The Trial of Joan of Arc (1962)
Robert Bresson's "The Trial of Joan of Arc"
While watching Robert Bresson's 1962 film "The Trial of Joan of Arc," it was very difficult not to compare it to the monolithic silent masterpiece of Carl Theodor Dreyer's "The Passion of Joan of Arc." For one thing, Dreyer's version of the historical trial is without dialogue, save for the title cards. It's mostly about the emotion of Joan, whom is facing her execution at the hands of a corrupt state. In Bresson's version, the film is completely dialogue, without much visual action to accompany anything.
The film only consists of the direct conversations between Joan and the bishops of the church. Joan is continuously tortured, interrogated, and molested. Everything she says is scrutinized and warped by the corrupt judges. Because this is a Bresson picture, the characters are played by non-professional actors and thereby, there is little emotionality to the performances.

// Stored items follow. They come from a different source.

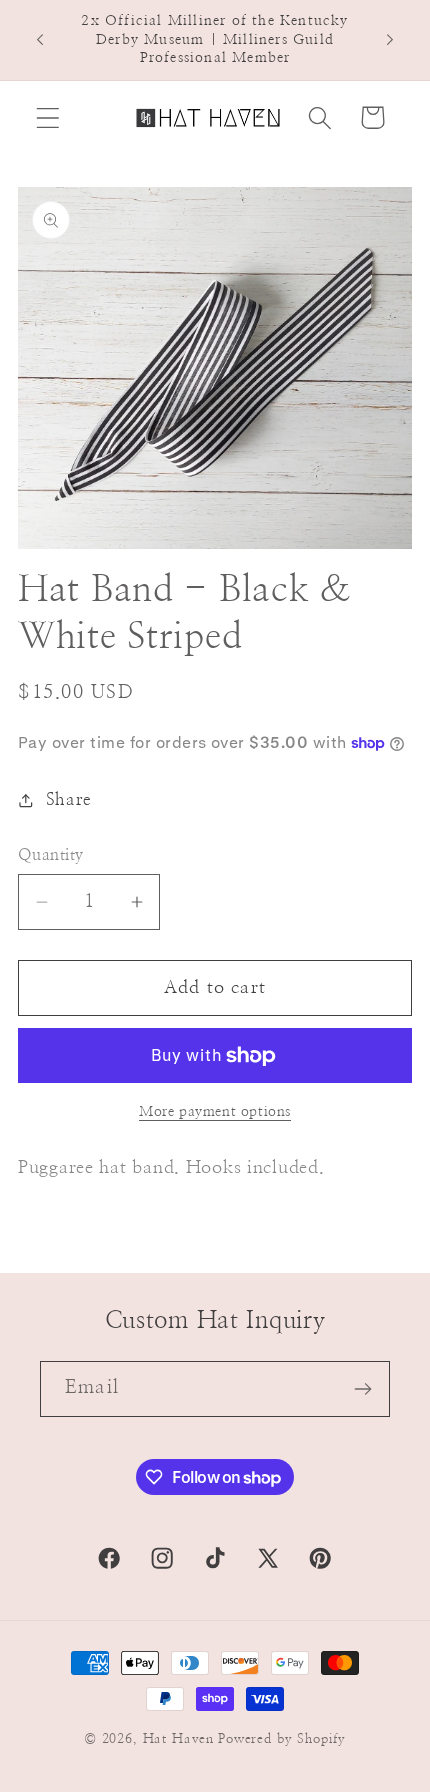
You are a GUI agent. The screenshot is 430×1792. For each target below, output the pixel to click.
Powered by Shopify (282, 1739)
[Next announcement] (390, 40)
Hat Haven (179, 1739)
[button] (48, 117)
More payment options (215, 1111)
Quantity (51, 855)
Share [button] (69, 800)
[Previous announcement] (40, 40)
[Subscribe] (362, 1389)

The dryness of the people and the scenes unfolding before us make the trial, interrogation, and all the maliciousness thrown at Joan all the more unsettling for some reason. I don't quite have the words to identity what exactly Bresson is accomplishing with this aesthetic for this story, but the master is able to somehow identify the banality in persecution, the lack of emotion that is paradoxically escorted with hatred, and the empty sense of terror felt by this poor child about to be burned alive.
I don't think this particular film was able to penetrate me as a typical Bresson film would. For that, I think this piece falls short of his other masterworks. That is not to say this film shouldn't merit praise, it absolutely should. It still makes for a quietly disturbing picture and has a breadth of complexity confined in its images. However, I can't help but place it up against the Dreyer film, which one should never do with art. In this case, "The Trial of Joan of Arc" seems to fall through the crevasses somehow.